RECORDED INFORMATION:
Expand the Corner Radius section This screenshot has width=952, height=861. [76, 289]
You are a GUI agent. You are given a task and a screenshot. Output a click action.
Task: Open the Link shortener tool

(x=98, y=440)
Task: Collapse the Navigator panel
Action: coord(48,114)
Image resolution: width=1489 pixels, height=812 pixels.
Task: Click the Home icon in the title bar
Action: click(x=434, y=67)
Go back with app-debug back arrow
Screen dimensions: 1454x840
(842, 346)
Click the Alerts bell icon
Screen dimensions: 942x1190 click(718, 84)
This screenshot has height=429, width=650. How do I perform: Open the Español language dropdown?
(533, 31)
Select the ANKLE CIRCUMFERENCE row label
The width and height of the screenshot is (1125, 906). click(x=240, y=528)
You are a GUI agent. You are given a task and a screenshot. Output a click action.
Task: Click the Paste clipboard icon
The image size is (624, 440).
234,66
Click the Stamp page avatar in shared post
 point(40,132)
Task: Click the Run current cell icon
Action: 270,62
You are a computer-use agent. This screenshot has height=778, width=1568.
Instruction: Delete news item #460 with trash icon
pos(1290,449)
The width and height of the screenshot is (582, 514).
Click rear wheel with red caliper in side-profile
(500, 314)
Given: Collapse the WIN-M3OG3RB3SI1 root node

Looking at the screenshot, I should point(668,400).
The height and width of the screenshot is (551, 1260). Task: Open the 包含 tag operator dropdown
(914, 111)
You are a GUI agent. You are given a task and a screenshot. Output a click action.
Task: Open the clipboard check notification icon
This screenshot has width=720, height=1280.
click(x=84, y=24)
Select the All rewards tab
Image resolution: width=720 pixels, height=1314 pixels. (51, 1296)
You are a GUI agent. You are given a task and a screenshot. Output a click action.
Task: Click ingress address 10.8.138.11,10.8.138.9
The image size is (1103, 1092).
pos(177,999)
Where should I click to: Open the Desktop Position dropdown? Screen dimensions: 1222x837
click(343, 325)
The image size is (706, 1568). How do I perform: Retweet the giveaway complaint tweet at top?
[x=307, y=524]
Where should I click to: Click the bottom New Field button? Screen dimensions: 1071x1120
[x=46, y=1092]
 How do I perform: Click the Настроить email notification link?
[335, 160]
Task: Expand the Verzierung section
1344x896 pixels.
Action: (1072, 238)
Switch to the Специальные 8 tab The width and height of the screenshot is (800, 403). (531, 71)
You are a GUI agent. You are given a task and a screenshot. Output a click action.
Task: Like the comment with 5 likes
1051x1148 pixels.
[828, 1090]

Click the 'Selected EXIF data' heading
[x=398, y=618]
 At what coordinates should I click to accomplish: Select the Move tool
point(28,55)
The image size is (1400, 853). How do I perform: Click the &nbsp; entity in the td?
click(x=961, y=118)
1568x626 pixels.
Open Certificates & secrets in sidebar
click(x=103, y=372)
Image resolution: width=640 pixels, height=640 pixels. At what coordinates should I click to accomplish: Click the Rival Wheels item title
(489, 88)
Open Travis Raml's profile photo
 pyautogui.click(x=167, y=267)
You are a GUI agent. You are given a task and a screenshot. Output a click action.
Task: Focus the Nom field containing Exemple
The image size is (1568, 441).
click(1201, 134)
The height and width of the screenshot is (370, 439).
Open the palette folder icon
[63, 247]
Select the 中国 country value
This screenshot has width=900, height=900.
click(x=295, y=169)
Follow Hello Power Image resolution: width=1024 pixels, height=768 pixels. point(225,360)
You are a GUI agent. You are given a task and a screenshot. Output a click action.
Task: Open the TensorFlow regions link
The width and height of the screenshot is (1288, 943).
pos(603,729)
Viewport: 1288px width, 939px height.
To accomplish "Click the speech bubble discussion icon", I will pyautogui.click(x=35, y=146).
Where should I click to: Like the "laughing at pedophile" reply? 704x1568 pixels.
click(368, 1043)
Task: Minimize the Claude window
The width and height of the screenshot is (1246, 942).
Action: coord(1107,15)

TASK DIRECTIONS:
Can you output the material as a two-column CSV with the headers "instruction" and "location", where each row holds one text and its answer, each field is quoted, and line breaks become spaces? Begin at the line that contains "Where should I click to: Open" and stop after the line that contains "[x=46, y=1092]".

ANSWER FOR THE TASK:
instruction,location
"Where should I click to: Open the Desktop Position dropdown? Screen dimensions: 1222x837","click(343, 325)"
"The image size is (706, 1568). How do I perform: Retweet the giveaway complaint tweet at top?","[x=307, y=524]"
"Where should I click to: Click the bottom New Field button? Screen dimensions: 1071x1120","[x=46, y=1092]"